Every few years, a technology company promises to fix our cities, and every few years, we discover it has made them worse. Uber said it would cut congestion and became the single biggest driver of it. The Boring Company promised to move tens of thousands of people an hour and moves a few hundred. The pattern is reliable enough that you can spot the next one coming. This time, it is arriving on the pavement, in the form of delivery robots. They are already operating in British cities, at the expense of pedestrians, despite there being no law that permits their use.
Technology has always promised to revolutionise cities. But, when it comes to transport, the solutions experts agree on are typically solutions we’ve had since the mid to late-1800s. If you want to reduce emissions, improve efficiency and decrease congestion, then you need trains, trams, buses, and metro systems - not to forget walking and cycling. These are the proven methods for carrying large numbers of people, both efficiently and sustainably.
The motor car is, of course, also an impactful innovation when used in the right context.

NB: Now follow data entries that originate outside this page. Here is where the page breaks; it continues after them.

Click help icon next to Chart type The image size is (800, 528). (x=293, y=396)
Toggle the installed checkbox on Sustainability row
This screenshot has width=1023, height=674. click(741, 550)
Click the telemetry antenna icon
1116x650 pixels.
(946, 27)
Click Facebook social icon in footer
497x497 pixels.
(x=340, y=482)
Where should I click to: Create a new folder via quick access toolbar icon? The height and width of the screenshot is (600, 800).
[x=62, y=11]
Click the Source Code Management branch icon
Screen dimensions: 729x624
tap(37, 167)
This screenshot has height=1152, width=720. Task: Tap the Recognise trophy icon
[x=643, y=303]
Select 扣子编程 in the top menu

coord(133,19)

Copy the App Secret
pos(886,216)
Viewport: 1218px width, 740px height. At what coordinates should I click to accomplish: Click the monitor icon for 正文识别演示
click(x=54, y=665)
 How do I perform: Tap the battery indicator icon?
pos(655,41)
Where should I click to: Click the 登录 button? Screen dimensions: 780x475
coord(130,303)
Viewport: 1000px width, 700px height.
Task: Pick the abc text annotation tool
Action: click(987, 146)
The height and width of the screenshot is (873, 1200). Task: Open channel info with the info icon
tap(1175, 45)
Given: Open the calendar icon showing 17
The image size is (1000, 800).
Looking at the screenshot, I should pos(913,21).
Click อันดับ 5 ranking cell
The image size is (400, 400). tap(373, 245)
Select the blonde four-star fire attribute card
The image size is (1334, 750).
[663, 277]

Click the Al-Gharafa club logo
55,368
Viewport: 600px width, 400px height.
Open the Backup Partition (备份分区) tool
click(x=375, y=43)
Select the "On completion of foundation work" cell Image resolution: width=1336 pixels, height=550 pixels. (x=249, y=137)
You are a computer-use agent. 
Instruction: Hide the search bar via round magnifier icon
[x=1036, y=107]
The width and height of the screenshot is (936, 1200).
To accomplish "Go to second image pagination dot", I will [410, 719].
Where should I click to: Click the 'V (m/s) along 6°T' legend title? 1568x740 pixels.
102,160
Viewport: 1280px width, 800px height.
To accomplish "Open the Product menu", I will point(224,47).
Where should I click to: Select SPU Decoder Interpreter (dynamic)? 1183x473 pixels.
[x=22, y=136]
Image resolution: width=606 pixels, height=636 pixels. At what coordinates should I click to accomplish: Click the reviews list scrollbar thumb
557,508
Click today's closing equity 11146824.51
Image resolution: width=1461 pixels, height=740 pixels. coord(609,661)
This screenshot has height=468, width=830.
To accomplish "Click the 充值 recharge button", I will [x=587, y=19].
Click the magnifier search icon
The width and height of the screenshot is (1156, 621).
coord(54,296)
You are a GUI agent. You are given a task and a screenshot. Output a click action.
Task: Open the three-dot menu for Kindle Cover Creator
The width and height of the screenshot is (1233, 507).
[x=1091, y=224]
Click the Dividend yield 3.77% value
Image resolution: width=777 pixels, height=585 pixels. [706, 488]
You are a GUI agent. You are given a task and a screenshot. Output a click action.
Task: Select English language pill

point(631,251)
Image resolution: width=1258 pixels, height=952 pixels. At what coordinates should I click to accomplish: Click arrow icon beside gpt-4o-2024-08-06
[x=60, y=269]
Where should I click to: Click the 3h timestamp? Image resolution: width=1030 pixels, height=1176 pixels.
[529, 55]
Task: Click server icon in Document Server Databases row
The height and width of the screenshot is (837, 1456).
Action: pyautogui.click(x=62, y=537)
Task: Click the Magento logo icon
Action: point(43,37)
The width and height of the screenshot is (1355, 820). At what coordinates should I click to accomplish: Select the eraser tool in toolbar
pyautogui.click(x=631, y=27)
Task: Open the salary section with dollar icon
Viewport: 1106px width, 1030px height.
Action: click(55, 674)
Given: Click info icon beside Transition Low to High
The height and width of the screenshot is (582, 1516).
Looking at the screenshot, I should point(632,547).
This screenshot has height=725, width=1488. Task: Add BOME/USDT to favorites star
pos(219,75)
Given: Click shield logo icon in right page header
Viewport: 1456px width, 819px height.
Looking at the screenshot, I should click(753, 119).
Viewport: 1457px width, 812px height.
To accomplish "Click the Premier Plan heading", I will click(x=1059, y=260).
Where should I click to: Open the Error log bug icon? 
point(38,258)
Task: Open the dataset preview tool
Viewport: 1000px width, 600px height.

It is possibly the clearest example of a lobby being able to convince cities they should adopt a future of an individualistic private transport system that was neither technically possible nor desirable.
Cars proceeded to destroy cities. In many cases, literally. My home city of Coventry was famously bombed by the Luftwaffe during World War II, destroying much of its medieval core. But the planners had already decided to do it anyway - to make way for the motor car - and were even quoted as saying that it helped them accelerate the process. As former West Midlands Cycling & Walking Commissioner, I can speak with experience: it is taking a lot of time and a lot of money to put things right as cities realise the private car experiment has not worked.
I am not anti-technology; an electric bicycle has transformed my daily transport and I hope for the day when satellite internet makes its way to train travel, significantly improving productivity. Some technological improvements are welcomed, but they have to be implemented on top of sturdy foundations.
A helpful question to ask is: What problem are we trying to solve? A second question might be: What are the benefits and disbenefits?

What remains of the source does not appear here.